If you are running Amanda and would like a backup program that can write to multiple volumes (i.e. is not limited by your tape drive capacity), Bacula can most likely fill your needs. In addition, quite a number of our users report that Bacula is simpler to setup and use than other equivalent programs.



If you are currently using a sophisticated commercial package such as Legato Networker. ARCserveIT, Arkeia, or PerfectBackup , you may be interested in Bacula, which provides many of the same features, and is free software available under the GNU Version 2 software license.



System Requirements



  • Bacula has been compiled and run on Linux RedHat, FreeBSD, and Solaris systems.

  • It requires GNU C version 2.95 or higher to compile. You can try with other compilers and older versions, but you are on your own. We have successfully compiled and used Bacula on
    RH8.0/RH9/RHEL 3.0/FC3 with GCC 3.4. Note, in general GNU C is a separate package (e.g. RPM) from GNU C, so you need them both loaded. On RedHat systems, the C compiler is part of the gcc-c rpm package.

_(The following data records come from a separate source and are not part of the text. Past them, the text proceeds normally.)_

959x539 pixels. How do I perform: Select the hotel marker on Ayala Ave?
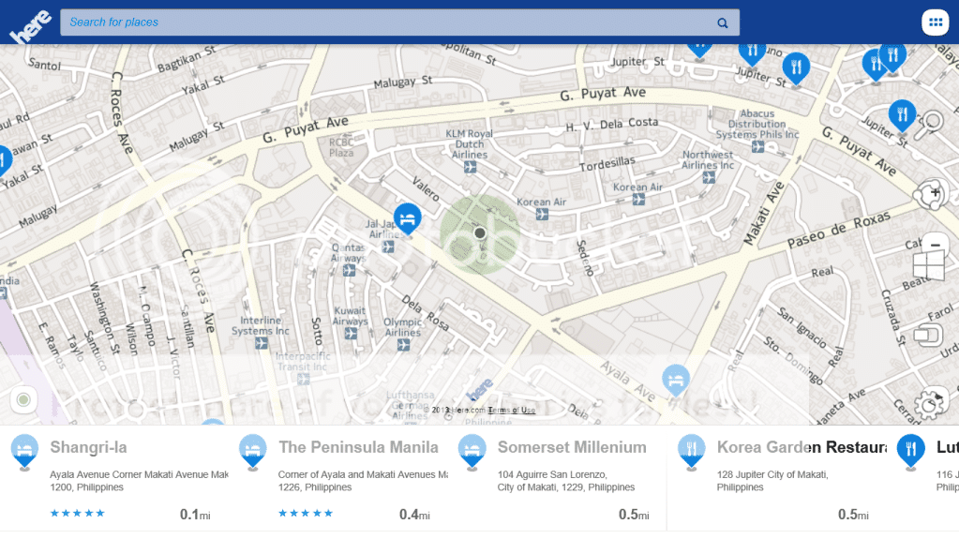[x=675, y=380]
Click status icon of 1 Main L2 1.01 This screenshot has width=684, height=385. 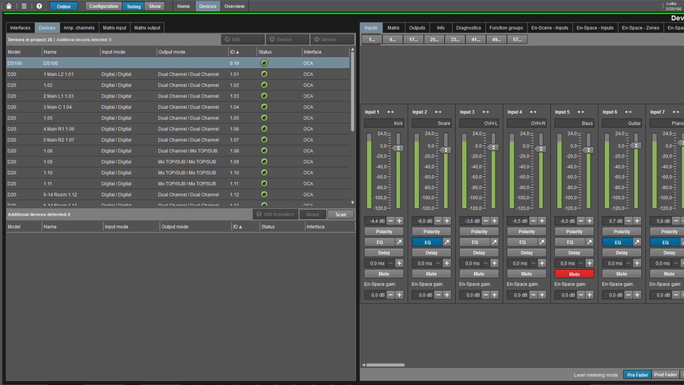pos(264,74)
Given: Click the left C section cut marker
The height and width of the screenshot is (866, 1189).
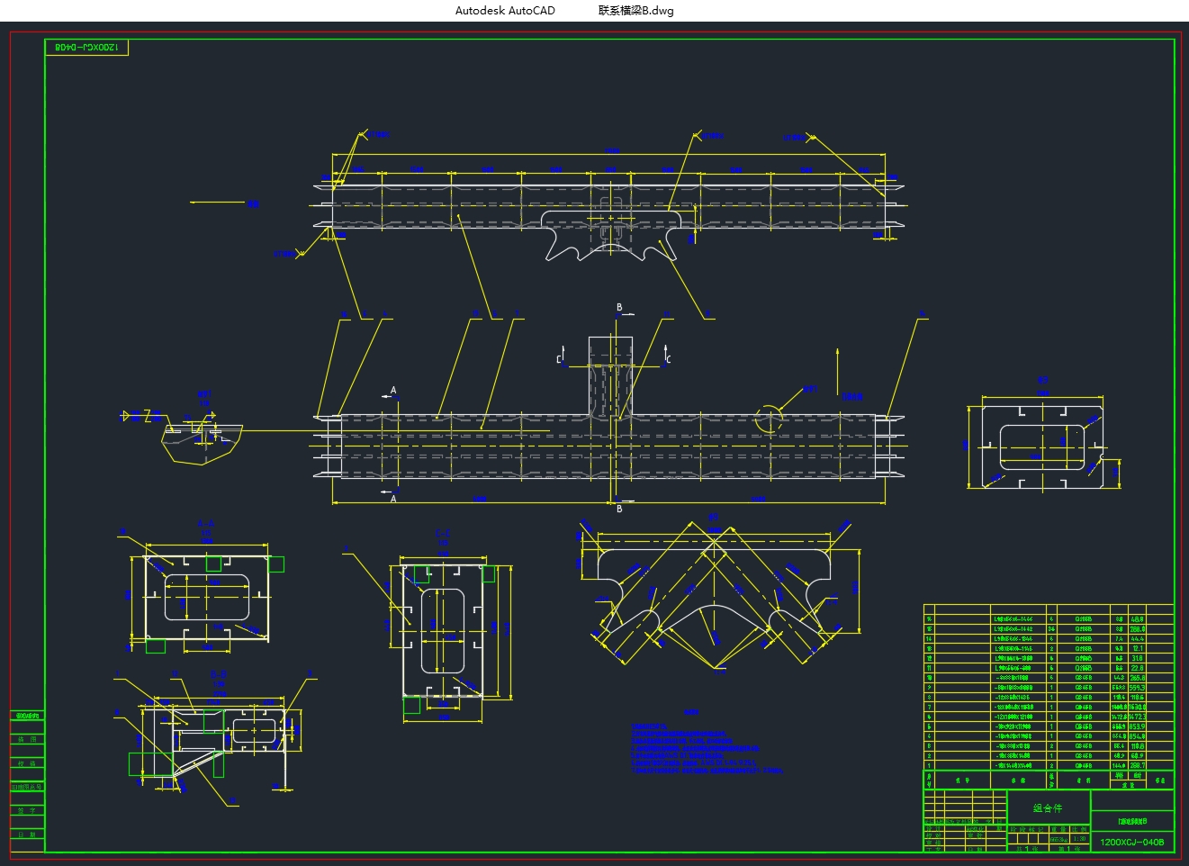Looking at the screenshot, I should pos(560,357).
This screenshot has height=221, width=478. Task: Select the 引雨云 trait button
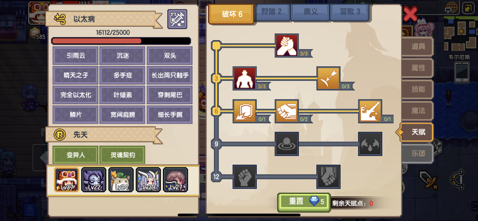(76, 56)
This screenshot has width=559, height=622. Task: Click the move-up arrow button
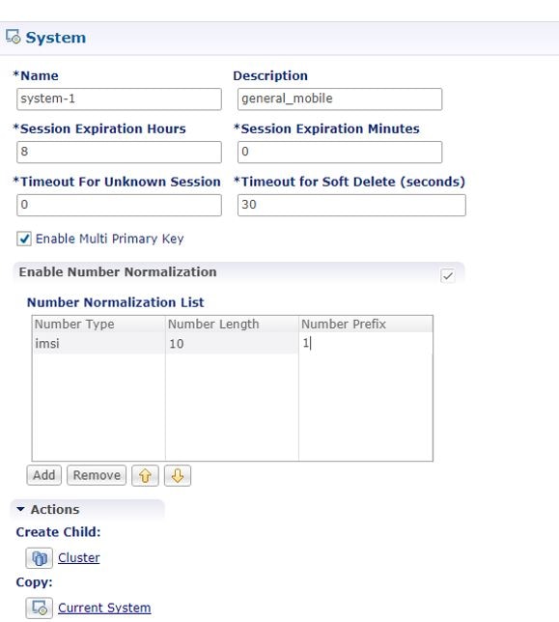(x=145, y=475)
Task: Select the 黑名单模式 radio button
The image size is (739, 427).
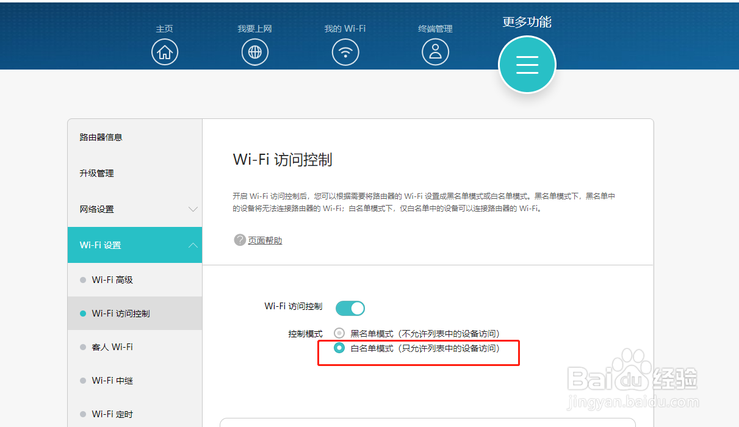Action: (339, 333)
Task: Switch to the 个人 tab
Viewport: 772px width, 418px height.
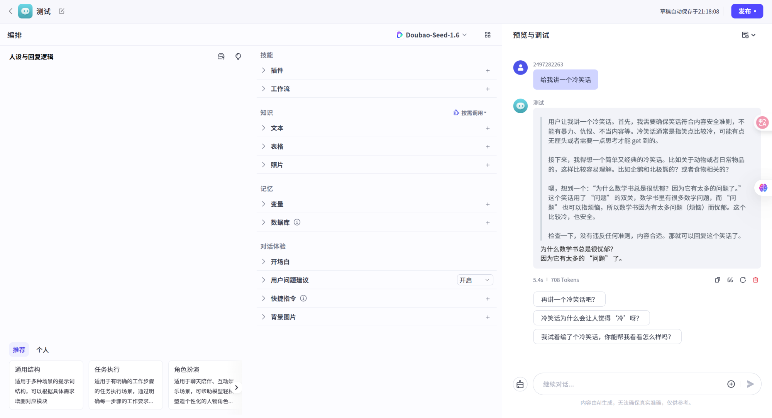Action: click(x=42, y=350)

  • There are certain third party packages that Bacula needs. Except for MySQL and PostgreSQL, they can all be found in the depkgs and depkgs1 releases.

  • If you want to build the Win32 binaries, you will need a Microsoft Visual C compiler (or Visual Studio). Although all components build (console has some warnings), only the File daemon has been tested.

  • Bacula requires a good implementation of pthreads to work. This is not the case on some of the BSD systems.

  • The source code has been written with portability in mind and is mostly POSIX compatible.
    Thus porting to any POSIX compatible operating system should be relatively easy.

  • The GNOME Console program is developed and tested under GNOME 2.x. It also runs under GNOME 1.4 but this version is deprecated and thus no longer maintained.

  • The wxWidgets Console program is developed and tested with the latest stable ANSI or Unicode version of wxWidgets (2.6.1). It works fine with the Windows and GTK -2.x version of wxWidgets, and should also work on other platforms supported by wxWidgets.

  • The Tray Monitor program is developed for GTK -2.x. It needs Gnome less or equal to 2.2, KDE greater or equal to 3.1 or any window manager supporting the FreeDesktop system tray standard.

  • If you want to enable command line editing and history, you will need to have /usr/include/termcap.h and either the termcap or the ncurses library loaded (libtermcap-devel or ncurses-devel).

  • If you want to use DVD as backup medium, you will need to download the dvd rw-tools 5.21.4.10.8, apply the patch to make these tools compatible with Bacula, then compile and install them. Do not use the dvd rw-tools provided by your distribution, they will not work with Bacula.